Parrish-Penny said that she was not given any instructions on how to avoid or handle encounters with other isolating students. She described an encounter with another isolating student while picking up food from a common area. While both students were able to safely avoid contact, she said the other student seemed “pretty freaked out.”
“She was assuming that I had COVID, and I was kind of assuming she had it as well,” she said. “It was a pretty weird feeling.”
Parrish-Penny said she and the other student discussed how to maneuver while keeping a safe social distance. She said she never found out if the student had COVID-19 and did not receive any contact tracing calls following her stay.
Besides the occasional encounter with other isolating students, the only contact isolated students have is with Dartmouth personnel. Parrish-Penny said that at one point, a Dartmouth maintenance worker wearing a mask came in to fix a broken radiator in her room. Morales said that all three times he left his room, he saw a janitor wearing a mask and gloves cleaning.
While Morales and Parrish-Penny both tested negative for COVID-19, their interactions with staff occured before their test results came out.
Carter described her time in the Lodge as “exponentially” more isolating than her time in quarantine during the first two weeks of the term. Morales described isolation as “depressing,” and Moreda said it was “a little scary.”
Comparing her experiences in isolation housing and quarantining in her dorm, Carter pointed out that the human contact in quarantine — like waving to classmates — though limited, was a positive difference.
“That’s a kind of social interaction that I didn’t think I was going to miss,” she said.
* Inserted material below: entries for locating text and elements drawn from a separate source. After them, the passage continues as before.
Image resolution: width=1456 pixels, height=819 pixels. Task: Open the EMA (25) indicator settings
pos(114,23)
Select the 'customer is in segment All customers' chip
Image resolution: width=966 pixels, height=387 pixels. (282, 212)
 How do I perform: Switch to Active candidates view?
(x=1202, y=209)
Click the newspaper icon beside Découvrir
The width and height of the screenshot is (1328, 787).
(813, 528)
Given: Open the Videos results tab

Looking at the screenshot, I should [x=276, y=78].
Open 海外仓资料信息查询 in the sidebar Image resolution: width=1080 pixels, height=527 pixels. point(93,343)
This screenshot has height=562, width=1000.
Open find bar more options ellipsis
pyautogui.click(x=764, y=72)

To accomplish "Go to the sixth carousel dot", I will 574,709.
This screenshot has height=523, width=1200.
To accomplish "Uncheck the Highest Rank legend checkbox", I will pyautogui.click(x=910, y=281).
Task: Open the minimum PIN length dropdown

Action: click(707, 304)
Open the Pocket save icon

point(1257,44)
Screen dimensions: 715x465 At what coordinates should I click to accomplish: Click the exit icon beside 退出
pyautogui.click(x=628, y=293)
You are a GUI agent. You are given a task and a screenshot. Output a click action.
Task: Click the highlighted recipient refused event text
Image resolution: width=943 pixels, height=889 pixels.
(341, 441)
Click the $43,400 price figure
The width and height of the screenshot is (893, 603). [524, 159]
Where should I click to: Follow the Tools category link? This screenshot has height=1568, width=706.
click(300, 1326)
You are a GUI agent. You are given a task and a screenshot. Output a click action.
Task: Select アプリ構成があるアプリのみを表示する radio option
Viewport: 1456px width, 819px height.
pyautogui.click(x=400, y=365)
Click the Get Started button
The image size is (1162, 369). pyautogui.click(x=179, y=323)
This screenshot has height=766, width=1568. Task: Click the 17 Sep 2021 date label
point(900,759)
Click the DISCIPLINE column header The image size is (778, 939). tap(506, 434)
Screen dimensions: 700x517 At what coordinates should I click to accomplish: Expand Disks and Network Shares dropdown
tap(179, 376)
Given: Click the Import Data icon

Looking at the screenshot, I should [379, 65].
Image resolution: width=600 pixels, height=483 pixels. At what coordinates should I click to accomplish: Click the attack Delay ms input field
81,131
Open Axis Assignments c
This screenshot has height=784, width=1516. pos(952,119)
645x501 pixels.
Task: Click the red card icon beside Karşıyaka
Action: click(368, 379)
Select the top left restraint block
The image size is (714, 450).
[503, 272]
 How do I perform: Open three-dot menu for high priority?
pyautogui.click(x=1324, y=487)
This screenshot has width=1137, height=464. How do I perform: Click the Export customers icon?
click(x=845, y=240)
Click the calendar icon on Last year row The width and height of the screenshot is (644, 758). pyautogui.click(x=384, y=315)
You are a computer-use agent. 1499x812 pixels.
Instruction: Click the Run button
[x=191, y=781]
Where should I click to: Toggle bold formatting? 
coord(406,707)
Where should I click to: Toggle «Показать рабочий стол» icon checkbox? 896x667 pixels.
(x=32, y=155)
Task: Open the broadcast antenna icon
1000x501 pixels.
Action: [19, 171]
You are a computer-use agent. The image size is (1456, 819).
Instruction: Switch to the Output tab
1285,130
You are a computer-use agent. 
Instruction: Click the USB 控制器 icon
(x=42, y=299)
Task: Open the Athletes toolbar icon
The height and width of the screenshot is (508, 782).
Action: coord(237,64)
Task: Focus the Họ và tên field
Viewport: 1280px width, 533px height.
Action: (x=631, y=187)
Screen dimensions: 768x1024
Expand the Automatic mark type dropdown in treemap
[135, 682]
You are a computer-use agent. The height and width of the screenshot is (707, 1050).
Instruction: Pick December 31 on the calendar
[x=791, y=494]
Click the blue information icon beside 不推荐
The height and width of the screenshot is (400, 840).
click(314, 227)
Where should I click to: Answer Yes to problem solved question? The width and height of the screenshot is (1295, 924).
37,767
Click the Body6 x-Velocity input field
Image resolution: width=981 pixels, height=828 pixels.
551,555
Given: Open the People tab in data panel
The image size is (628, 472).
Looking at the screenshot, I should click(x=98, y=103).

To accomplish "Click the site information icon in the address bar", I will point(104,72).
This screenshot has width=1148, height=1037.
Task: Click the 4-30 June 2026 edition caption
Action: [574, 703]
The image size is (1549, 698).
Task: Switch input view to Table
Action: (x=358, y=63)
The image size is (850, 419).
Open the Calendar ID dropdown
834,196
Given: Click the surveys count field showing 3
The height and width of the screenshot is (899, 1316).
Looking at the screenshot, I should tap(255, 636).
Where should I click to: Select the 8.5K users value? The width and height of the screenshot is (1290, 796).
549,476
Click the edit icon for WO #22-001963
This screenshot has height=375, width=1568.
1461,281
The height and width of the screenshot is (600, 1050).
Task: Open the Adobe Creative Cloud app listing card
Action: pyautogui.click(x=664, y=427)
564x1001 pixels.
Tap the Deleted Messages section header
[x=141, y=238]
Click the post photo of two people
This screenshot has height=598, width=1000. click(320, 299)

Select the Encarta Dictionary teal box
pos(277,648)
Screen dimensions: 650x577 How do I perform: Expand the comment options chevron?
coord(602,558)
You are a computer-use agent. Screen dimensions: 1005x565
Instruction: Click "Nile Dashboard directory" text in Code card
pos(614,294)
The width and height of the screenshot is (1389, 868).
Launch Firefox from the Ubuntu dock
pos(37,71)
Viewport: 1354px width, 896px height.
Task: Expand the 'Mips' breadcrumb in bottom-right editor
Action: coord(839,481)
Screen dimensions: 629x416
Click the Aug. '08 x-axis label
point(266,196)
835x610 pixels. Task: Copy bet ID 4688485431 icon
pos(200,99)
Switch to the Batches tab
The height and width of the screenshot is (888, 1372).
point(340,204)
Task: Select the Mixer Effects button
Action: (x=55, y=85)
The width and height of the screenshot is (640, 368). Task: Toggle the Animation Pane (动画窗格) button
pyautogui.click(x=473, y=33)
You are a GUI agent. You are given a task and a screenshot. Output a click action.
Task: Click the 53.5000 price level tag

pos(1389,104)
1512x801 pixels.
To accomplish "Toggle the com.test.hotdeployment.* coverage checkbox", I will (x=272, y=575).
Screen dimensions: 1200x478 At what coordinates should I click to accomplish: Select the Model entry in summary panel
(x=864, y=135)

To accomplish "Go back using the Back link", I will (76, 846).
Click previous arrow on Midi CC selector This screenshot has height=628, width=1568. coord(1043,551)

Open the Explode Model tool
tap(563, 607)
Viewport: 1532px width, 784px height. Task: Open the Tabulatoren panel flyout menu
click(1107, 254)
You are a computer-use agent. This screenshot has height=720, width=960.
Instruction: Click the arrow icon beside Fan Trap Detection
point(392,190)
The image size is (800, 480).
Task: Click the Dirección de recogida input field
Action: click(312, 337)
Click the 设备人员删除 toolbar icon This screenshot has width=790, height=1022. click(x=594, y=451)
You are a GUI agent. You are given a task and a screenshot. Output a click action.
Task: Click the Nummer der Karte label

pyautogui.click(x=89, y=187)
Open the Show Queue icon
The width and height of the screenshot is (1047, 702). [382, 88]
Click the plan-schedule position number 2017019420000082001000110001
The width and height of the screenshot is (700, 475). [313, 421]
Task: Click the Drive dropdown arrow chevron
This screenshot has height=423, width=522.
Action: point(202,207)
Bracken said students in isolation are supposed to receive calls from Dartmouth counseling at least once a day for a mental health check-in.
She said she has personally called students in isolation and delivered items to them. She noted one experience where she brought magazines and a candy bar to a student in isolation.
“We just are going to do what needs to be done in terms of making sure that people are safe and comfortable,” Bracken said.
Parrish-Penny and Carter said that they appreciated the calls they got from the counselors. Moreda and Morales did not remember getting a call.
Parrish-Penny said that she understood Dick’s House’s decision to put her in isolation, a sentiment echoed by other students concerning their own cases. The willingness on the part of Dartmouth students to put the community first is one of the factors Bracken pointed to as reasons behind Dartmouth’s success thus far. She described students as “good citizens” and acknowledged that Dartmouth is asking for a lot from students, especially those who may be forced to isolate for 10 days because of a positive COVID-19 test.
“When you’re asymptomatic, and you have 10 days in isolation, that is not a party,” Bracken said.
Carter, Morales, Moreda and Parrish-Penny all said that they had never considered leaving their isolation rooms. No one appeared to be stopping them from leaving, but Parrish-Penny said she believes her ID card was deactivated. Dartmouth College Health Service’s Isolation FAQ page states that Safety and Security may need to reestablish a student’s access to their dorm room following isolation.
Dartmouth has been largely successful in its reopening. As of Monday, Dartmouth has had only 10 confirmed student COVID-19 cases since July 1. Currently, 99.1% of the beds available for quarantining and isolating students are still available, with only two students currently in isolation and five in quarantine, including those isolating off campus. No local Dartmouth students have suffered serious COVID-19 symptoms, according to Bracken.